Dari total 34 rumah dan 101 jiwa diduga tertimbun, 63 korban selamat dan diselamatkan, dan 33 orang dinyatakan hilang. Hingga Sabtu (6/1/2019), sudah 32 orang berhasil dievakuasi tim relawan gabungan dan diidentifikasi. Sementara satu korban lagi sudah dikhlaskan pihak keluarga korban.
Tetapi persoalan tidak selesai sampai di sini. Karena fase terpenting setelah itu, adalah recovery pasca-bencana, dan hingga kini publik belum mendengar pernyataan resmi terkait penanganan pasca-bencana. Walaupun ada, masih bersifat diplomatis dan wacana.
Kenapa?
Kemudian, jika melihat berbagai postingan di media sosial Facebook, tim relawan tidak hanya dari pihak pemerintah dan TNI/Polri, tetapi juga komunitas dan organisasi kemasyarakatan (ormas) seperti Front Pembela Islam hingga Perbakin.

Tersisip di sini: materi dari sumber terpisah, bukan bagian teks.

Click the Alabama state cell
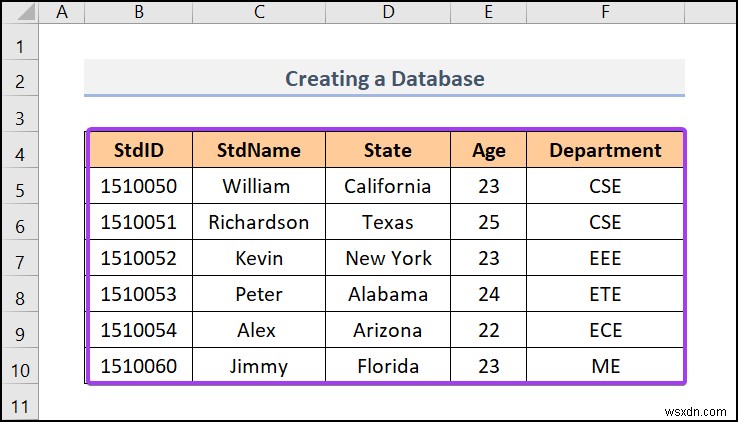738x422 pixels. click(x=388, y=294)
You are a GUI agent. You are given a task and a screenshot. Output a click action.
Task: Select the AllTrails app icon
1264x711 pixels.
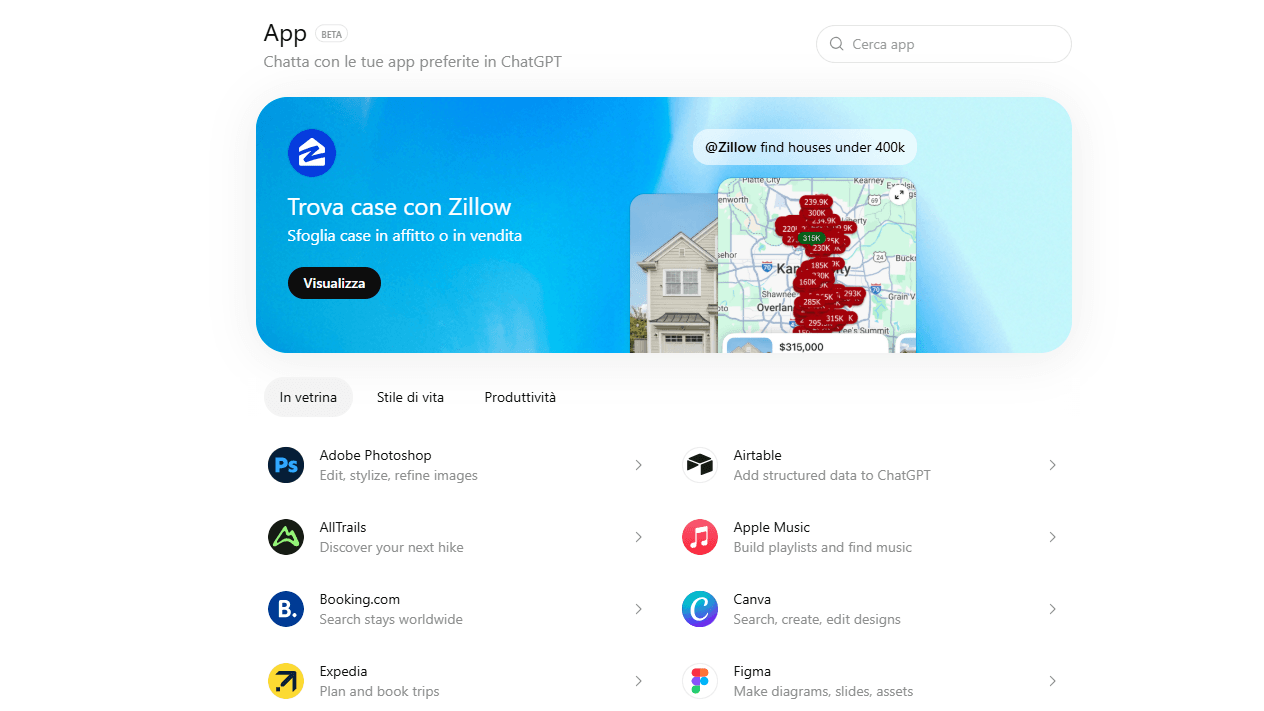(286, 537)
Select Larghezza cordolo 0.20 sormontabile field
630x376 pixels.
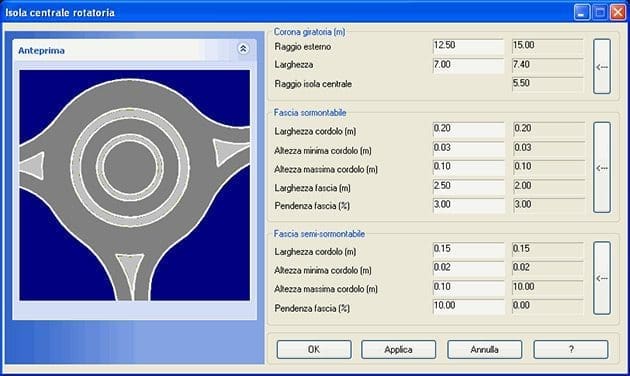click(469, 129)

Bencana alam sudah sering terjadi di Sukabumi, tetapi tidak pernah ada pelatihan penanganan bencana yang terprogram dan terjadwal melibatkan semua komunitas dan ormas yang kerap terjun ke lokasi bencana.
Kenapa?
2. Bagaimana nasib pendidikan 10 anak yatim korban longsor?
Dari 68 korban selamat dalam bencana tersebut, 23 di antaranya masih anak-anak dan 10 anak kini harus diasuh keluarga dekat karena kedua orangtuanya menjadi korban dalam musibah tersebut.

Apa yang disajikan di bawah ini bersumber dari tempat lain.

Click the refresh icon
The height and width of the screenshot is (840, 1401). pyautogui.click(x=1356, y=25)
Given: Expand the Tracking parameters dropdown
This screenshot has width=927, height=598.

Dari 23 anak korban longsor yang selamat terdiri dari delapan balita (di bawah lima tahun) dan 15 anak berusia 7 hingga 18 tahun, dan berstatus pelajar (11 pelajar sekolah dasar, tiga SMP, dan satu siswa SMA).
Kesepuluh anak korban longsor yang kini menjadi yatim piatu perlu penanganan serius dan komprehensif. Mereka kini hidup dengan keluarga baru, kerabat dekat yang selamat dari bencana tersebut. Tetapi tidak kalah penting adalah masa depan pendidikan mereka.
Walaupun Bupati Sukabumi Marwan Hamami mengungkap jika nasib anak-anak korban gempa ini akan menjadi fokus perharian dinas terkait, terutama pendidikan dan kebutuhan hidup lainnya.
Namun, dari riset yang dilakukan redaksi, belum ada pernyataan resmi dari pihak Pemkab yang menyebut kesepuluh anak tersebut mendapat beasiswa penuh hingga selesai sekolah menengah.
Bahkan, Gubernur Jawa Barat Ridwan Kamil dalam kunjungan ke lokasi bencana ini, Rabu (2/1/2018) silam, hanya menjadikan dua kakak beradik di antaranya, Hengki (12) dan Farel (5), sebagai anak asuh.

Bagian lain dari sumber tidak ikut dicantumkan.